Work to complete:
Format every line of the entries below as a numbered list, omitting blank lines and leaving the pictures out.

** Start Given entries **

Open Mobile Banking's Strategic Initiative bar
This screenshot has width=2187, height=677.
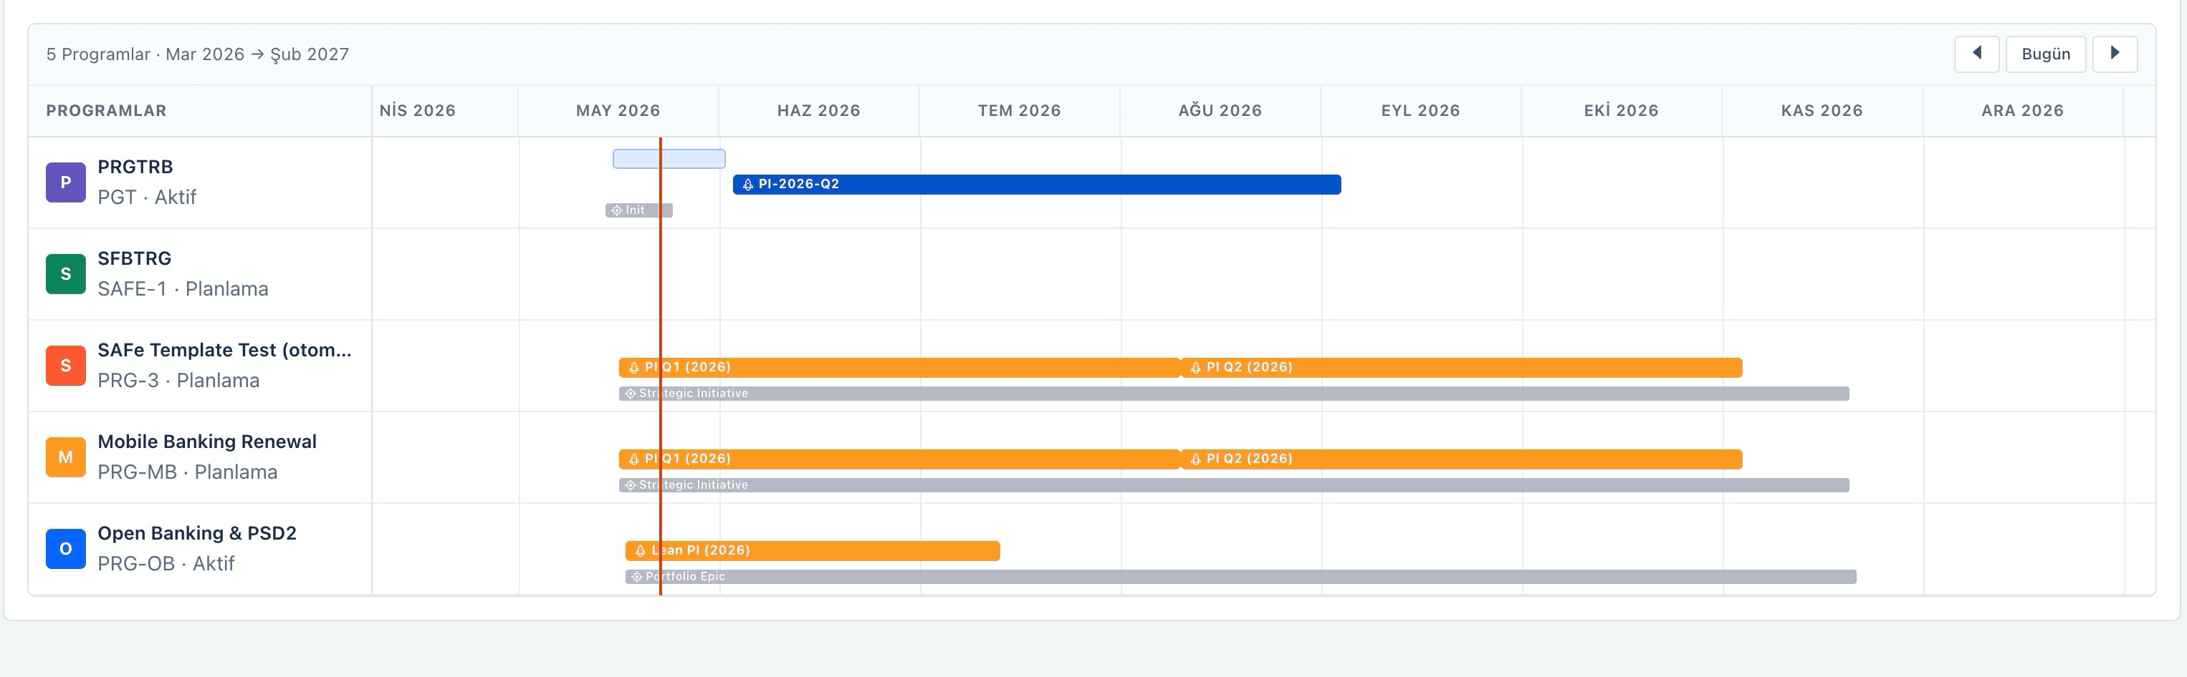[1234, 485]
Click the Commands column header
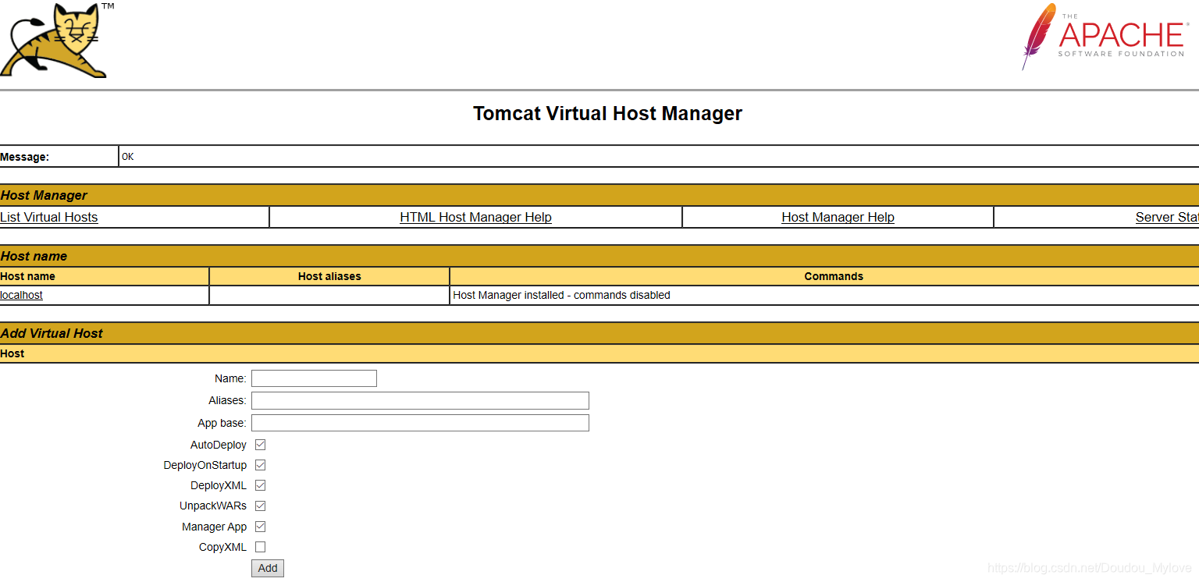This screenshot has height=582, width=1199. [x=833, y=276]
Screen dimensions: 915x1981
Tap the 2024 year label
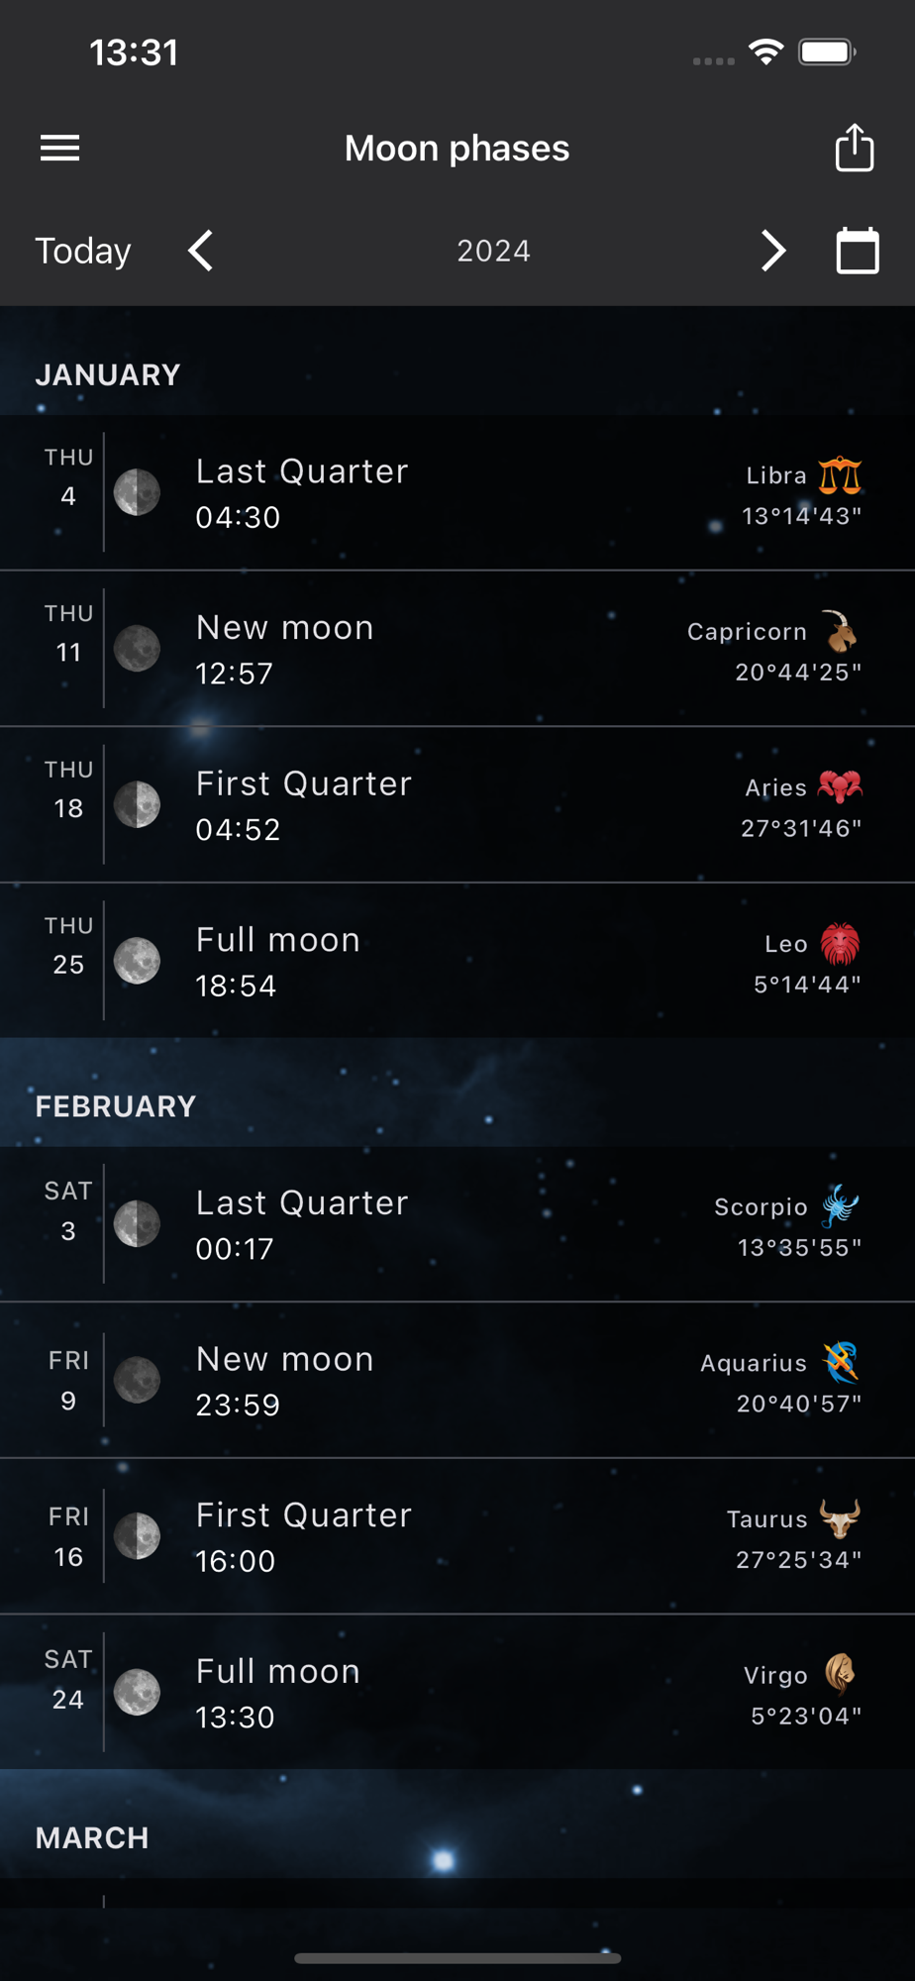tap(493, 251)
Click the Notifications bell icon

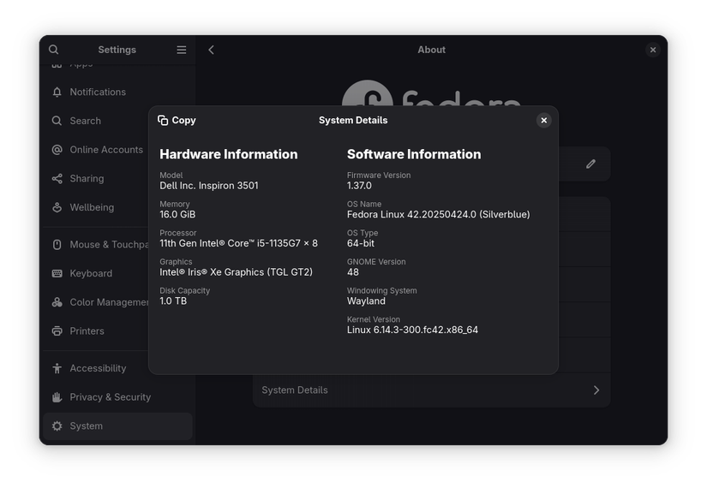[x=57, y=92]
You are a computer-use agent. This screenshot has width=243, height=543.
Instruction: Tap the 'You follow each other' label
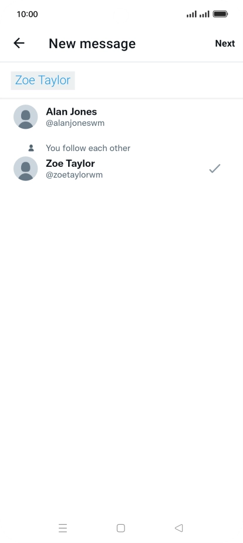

** End Given entries **

Output for this exercise:
1. Open Mobile Banking's Strategic Initiative bar
2. This screenshot has width=2187, height=677.
3. [1234, 485]
4. Click the Commands column header
5. This screenshot has height=582, width=1199. [x=833, y=276]
6. Screen dimensions: 915x1981
7. Tap the 2024 year label
8. tap(493, 251)
9. Click the Notifications bell icon
10. [x=57, y=92]
11. You are a computer-use agent. This screenshot has width=243, height=543.
12. Instruction: Tap the 'You follow each other' label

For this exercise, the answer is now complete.